**Task prompt:**
Copy, word for word, the line containing "Click your own avatar beside reply box" and each line that follows it in the entries below; pictures do not belong in the copy.

** Exercise data follows **

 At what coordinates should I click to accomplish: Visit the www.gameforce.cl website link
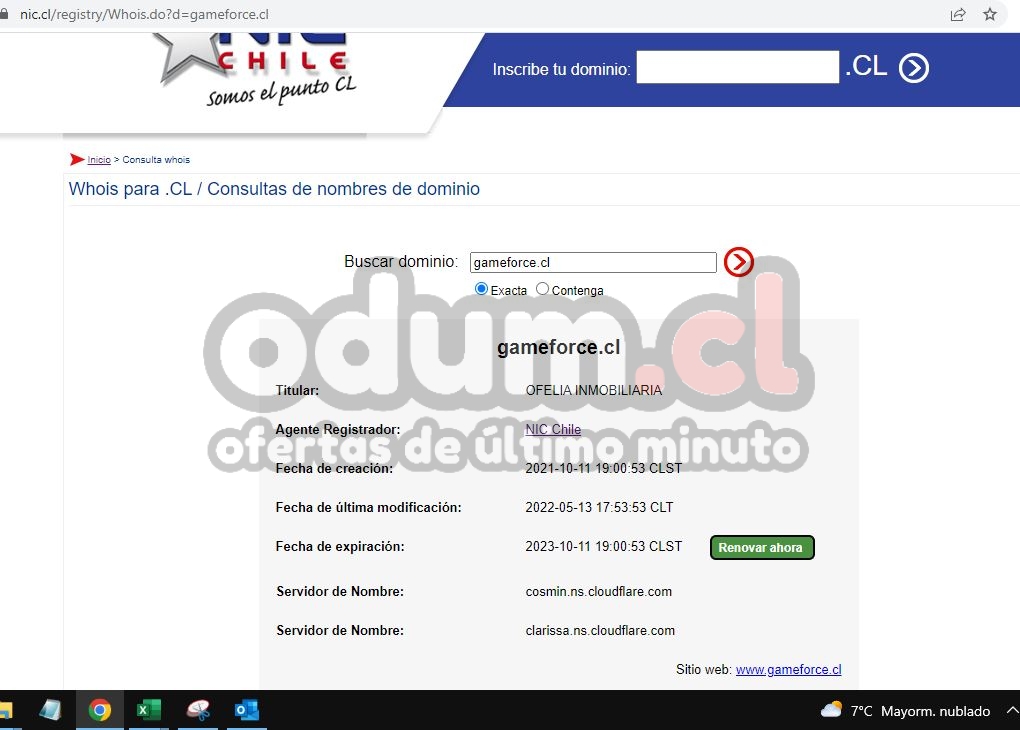pyautogui.click(x=788, y=670)
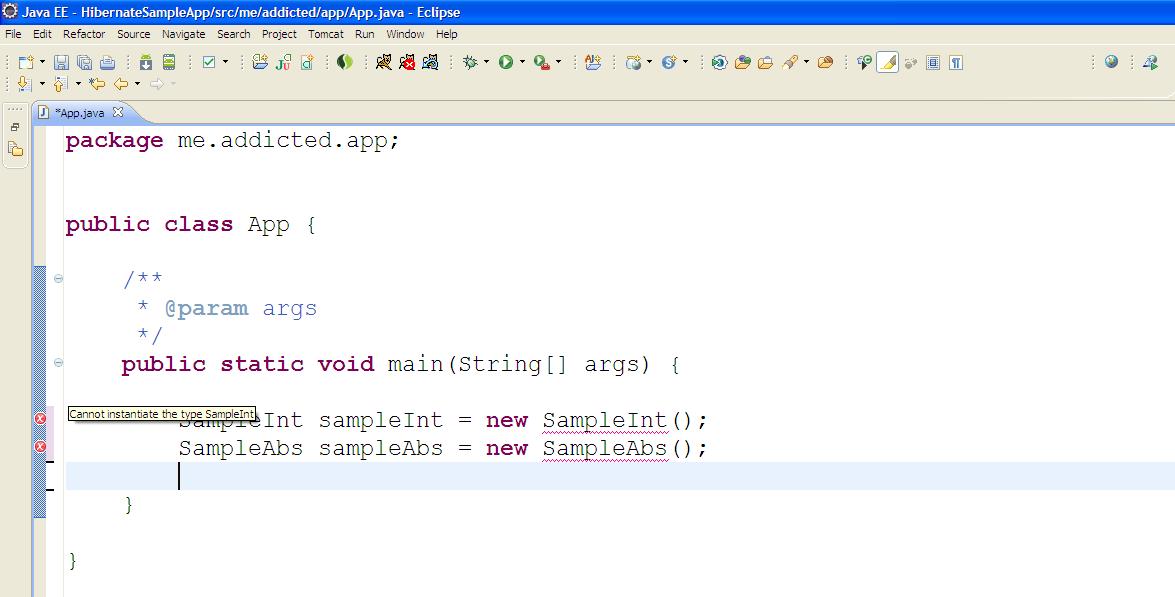Open the Tomcat menu
Image resolution: width=1175 pixels, height=597 pixels.
pos(326,34)

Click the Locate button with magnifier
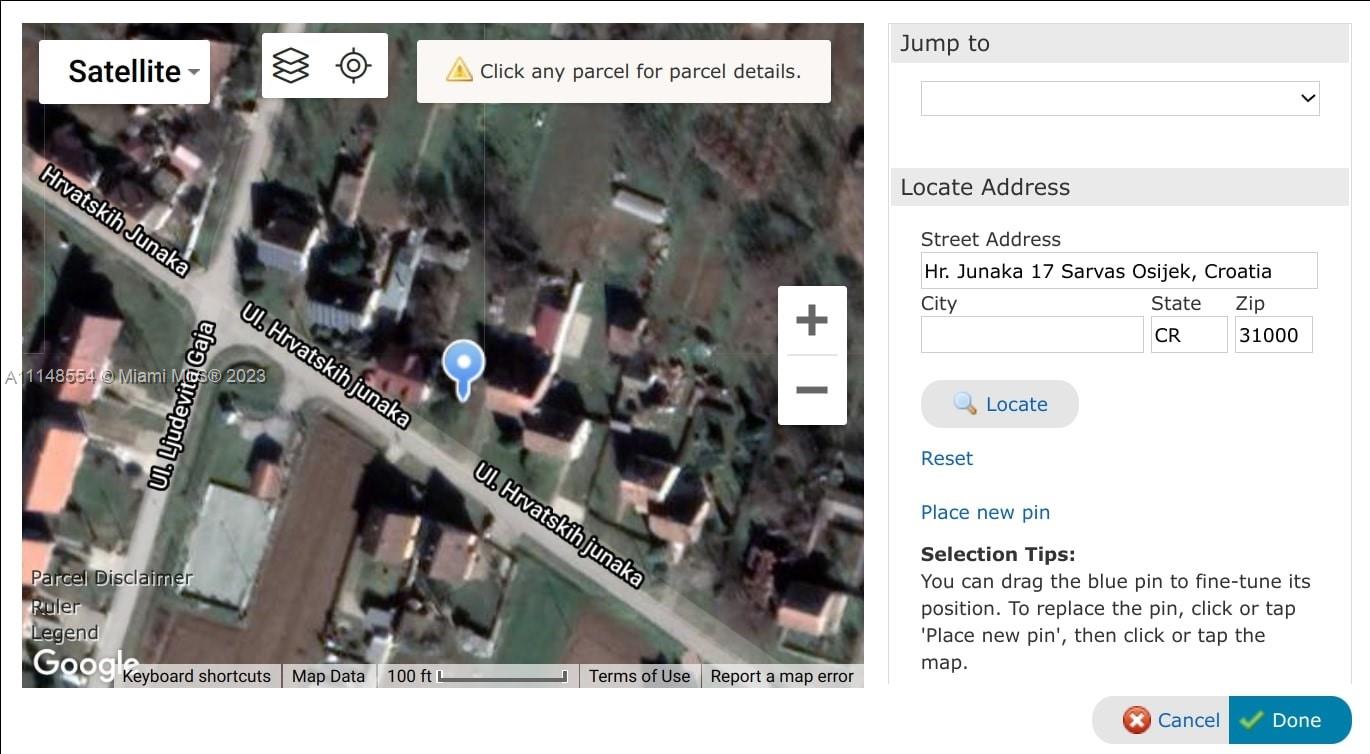click(1000, 404)
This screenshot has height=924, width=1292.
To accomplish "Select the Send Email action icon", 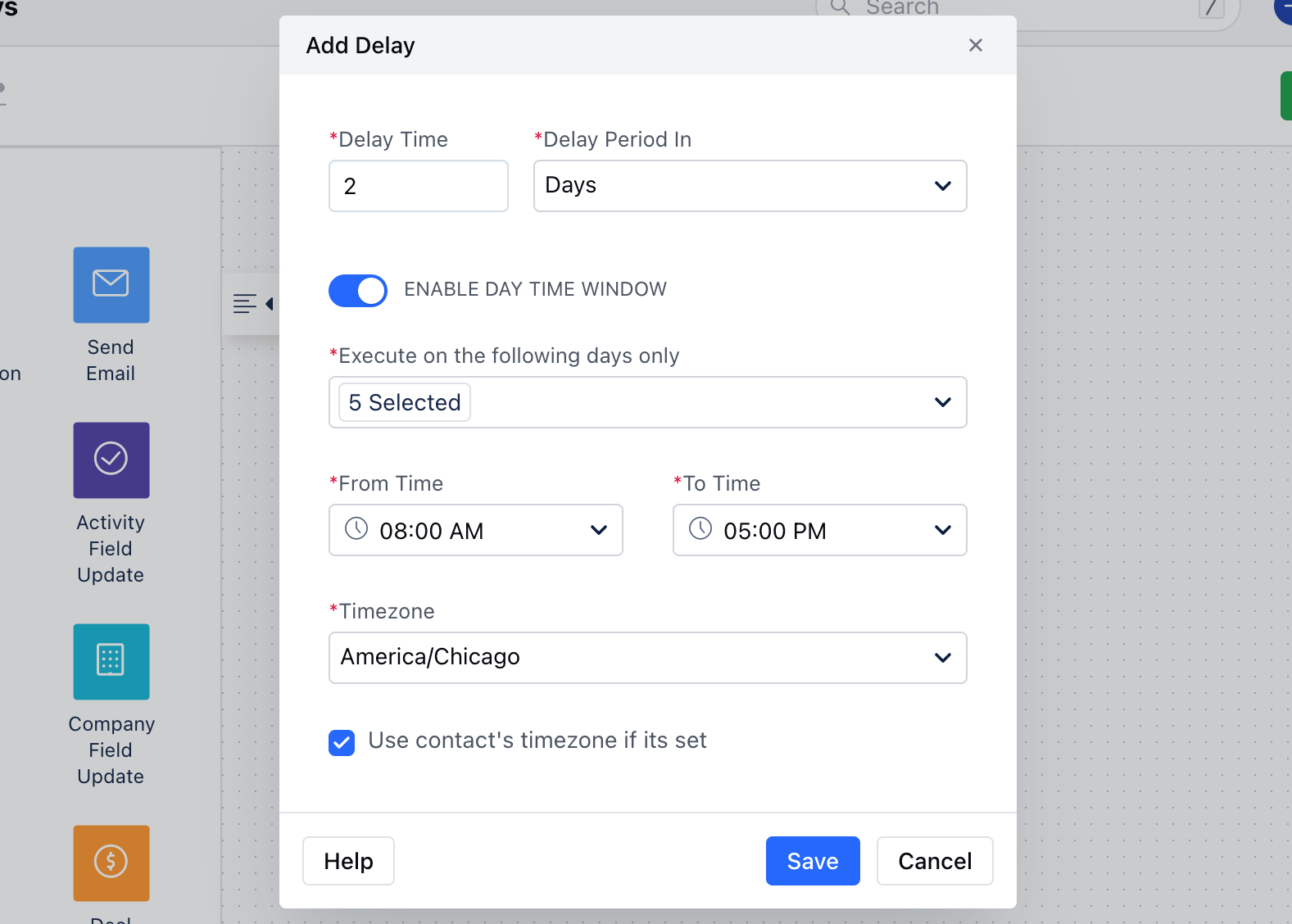I will [x=111, y=285].
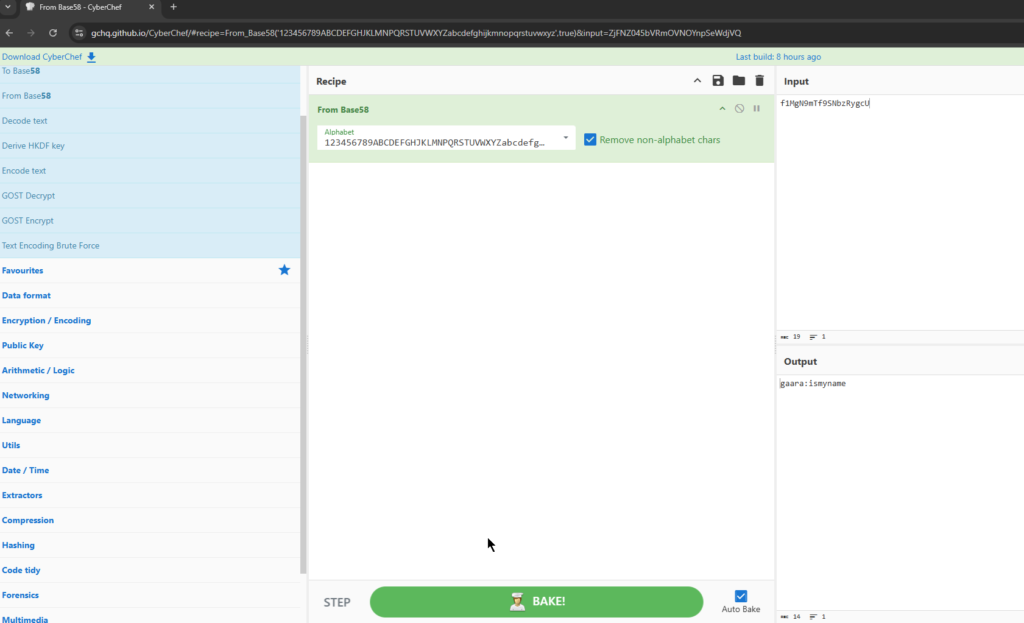This screenshot has width=1024, height=623.
Task: Expand the Hashing operations category
Action: (18, 545)
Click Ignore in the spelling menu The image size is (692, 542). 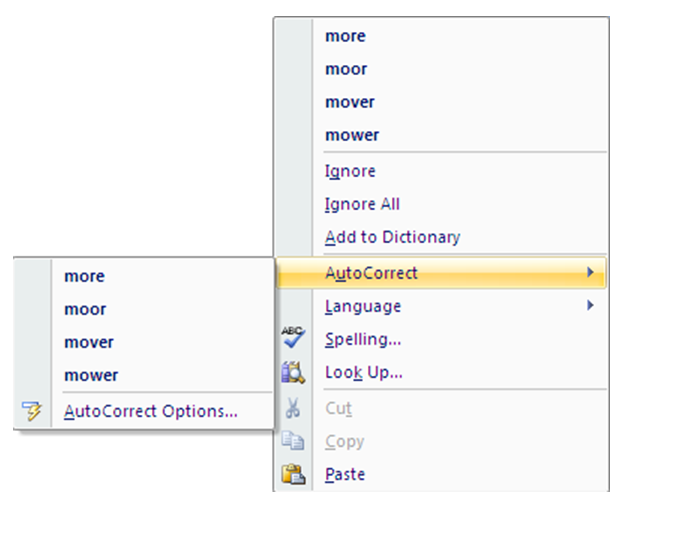click(x=350, y=171)
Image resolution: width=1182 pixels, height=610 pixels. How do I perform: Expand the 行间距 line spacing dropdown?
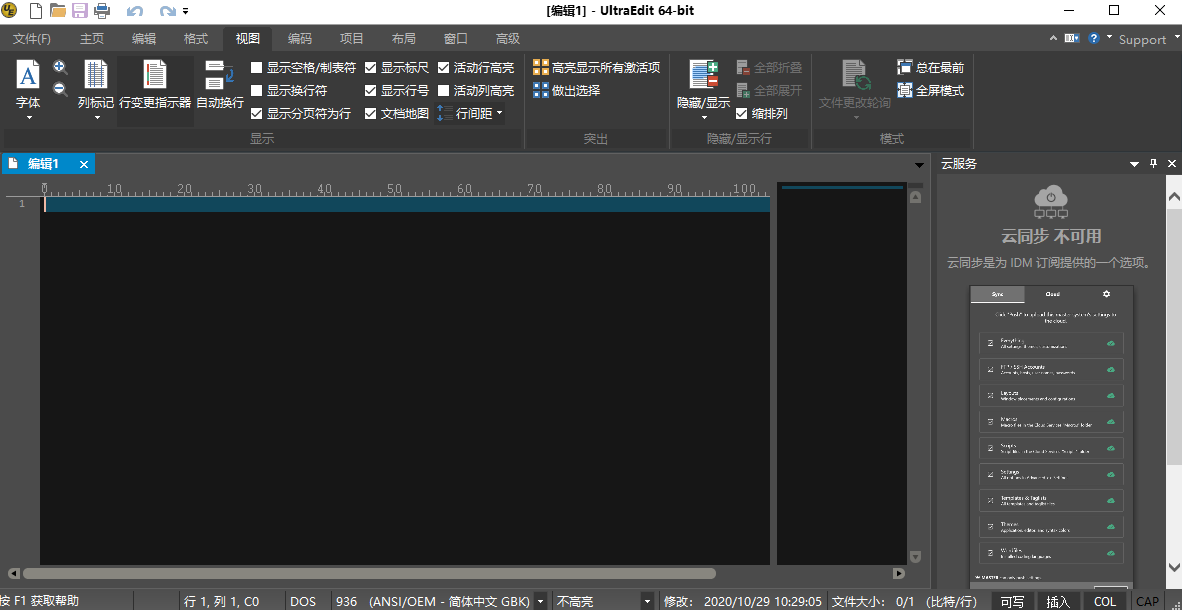(x=472, y=114)
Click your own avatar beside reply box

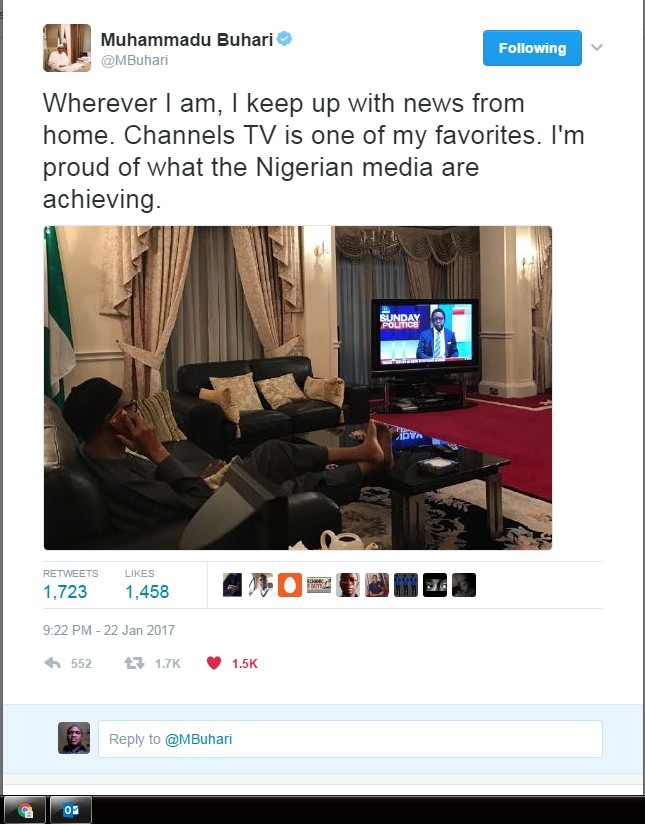[x=74, y=738]
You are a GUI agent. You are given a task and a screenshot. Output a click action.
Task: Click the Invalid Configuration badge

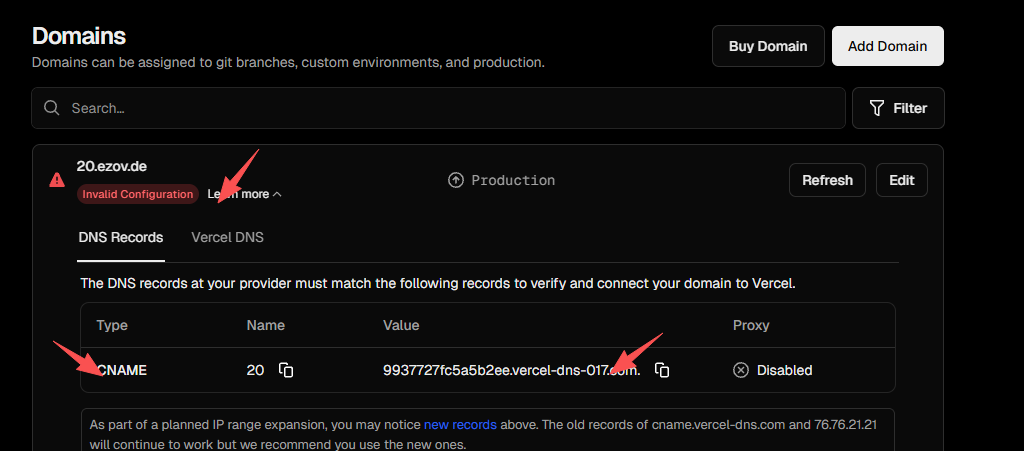click(x=137, y=194)
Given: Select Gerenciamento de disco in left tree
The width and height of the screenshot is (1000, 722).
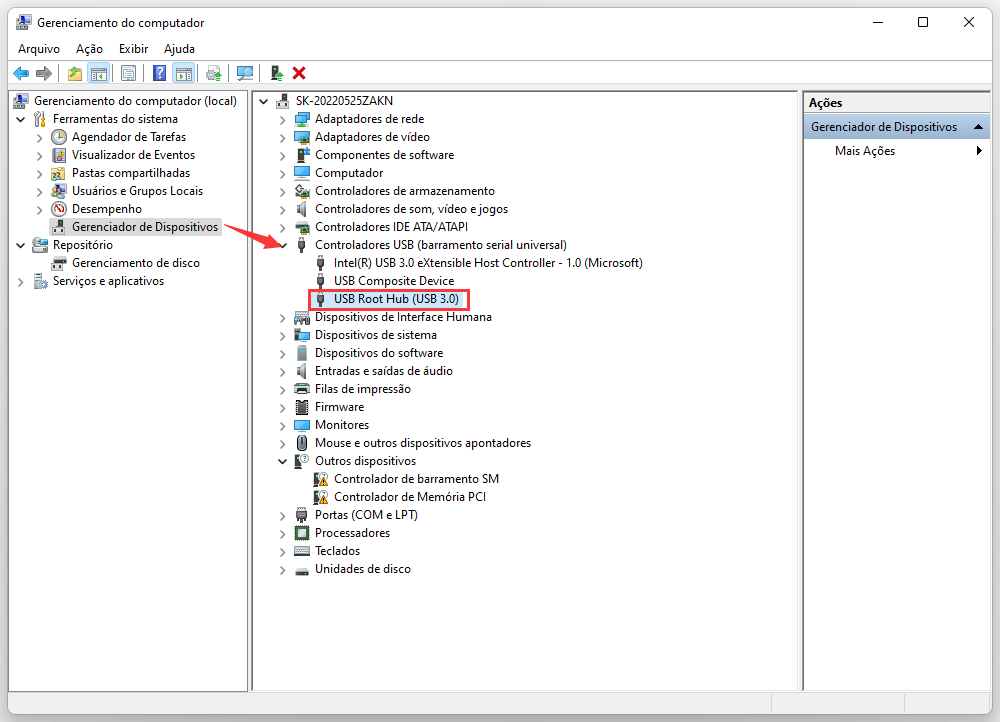Looking at the screenshot, I should coord(135,263).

** End of Exercise data **

**Solution to this task:**
Click your own avatar beside reply box

[x=74, y=738]
You are a GUI agent. You are given a task and a screenshot. Output a click action.
Task: Click the Invalid Configuration badge

click(x=137, y=194)
Given: Select Gerenciamento de disco in left tree
The width and height of the screenshot is (1000, 722).
Looking at the screenshot, I should coord(135,263).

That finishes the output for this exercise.